Count how many lines in the rows below contain the word "icon". Reply with the number only.

## Listed records
········
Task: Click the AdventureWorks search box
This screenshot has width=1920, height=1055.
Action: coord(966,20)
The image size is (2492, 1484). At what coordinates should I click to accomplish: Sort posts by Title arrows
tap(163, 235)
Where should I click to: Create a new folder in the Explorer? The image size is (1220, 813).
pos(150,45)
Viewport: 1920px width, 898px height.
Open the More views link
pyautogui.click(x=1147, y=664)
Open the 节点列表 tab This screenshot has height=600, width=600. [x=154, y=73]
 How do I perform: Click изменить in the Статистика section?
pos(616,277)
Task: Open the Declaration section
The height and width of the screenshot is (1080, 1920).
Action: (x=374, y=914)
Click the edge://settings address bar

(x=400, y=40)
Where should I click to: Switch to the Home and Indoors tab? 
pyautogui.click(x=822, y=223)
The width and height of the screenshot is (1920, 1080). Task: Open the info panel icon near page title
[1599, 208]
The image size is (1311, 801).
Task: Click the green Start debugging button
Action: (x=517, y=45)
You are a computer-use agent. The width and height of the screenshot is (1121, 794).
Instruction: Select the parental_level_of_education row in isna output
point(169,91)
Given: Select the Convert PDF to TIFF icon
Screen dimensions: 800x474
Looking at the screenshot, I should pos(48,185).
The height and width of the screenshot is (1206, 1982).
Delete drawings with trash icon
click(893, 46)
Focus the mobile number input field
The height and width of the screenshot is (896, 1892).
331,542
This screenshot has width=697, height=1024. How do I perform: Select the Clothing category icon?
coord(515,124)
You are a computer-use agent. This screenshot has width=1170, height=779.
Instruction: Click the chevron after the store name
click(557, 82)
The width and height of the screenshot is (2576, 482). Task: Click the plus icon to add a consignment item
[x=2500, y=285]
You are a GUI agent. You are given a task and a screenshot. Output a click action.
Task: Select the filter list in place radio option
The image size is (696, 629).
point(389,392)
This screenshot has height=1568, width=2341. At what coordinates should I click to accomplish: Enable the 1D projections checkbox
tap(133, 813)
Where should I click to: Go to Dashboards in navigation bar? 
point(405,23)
········
## Written solution
5